Dear Diary, (Environment )today I’m leaning on this word, my environment has influence , at time it uplifts me to be greater other time it aids in stunting my growth. The past few months have been amazing placing fear on a back burner I’m realizing all that I need to do to create substance in my life for my daughter and I. Mistakenly I’ve opened up my chamber of thoughts to my environment. Their reactions weren’t validating but in fact shocking. I found I was handed a basket filled with judgement and mockery that had me questioning my path. Then I stumbled upon a verse that touched my heart for the second time around it stated:
For I know the plans I have for you,” declares the LORD, “plans to prosper you and not to harm you, plans to give you hope and a future.

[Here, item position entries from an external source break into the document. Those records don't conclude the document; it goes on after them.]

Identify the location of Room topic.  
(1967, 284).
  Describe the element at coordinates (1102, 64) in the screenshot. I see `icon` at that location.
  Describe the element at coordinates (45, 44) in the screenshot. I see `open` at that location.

It hit me in my chest that Validation doesn’t come from the human form but in fact it’s given solely by God. I had unrealistic expectations for my environment I wanted them to shadow my stance in our relationship. The cheerleader, supporter, unconditional shoulder to lean on and vent to.
I’m processing as I write that the reliance on humans will fail me every time. I should redirect the energy to spiritual counsel which is in Gods word.
Lord , I come to you an ask you to alter my relationships, bring realization to the purpose of each individual, Diminishes my foolish expectations for human kind. Redirect my path in your will. Hide your word in my heart. Change my environment to one that glorifies your name. In Jesus name Amen.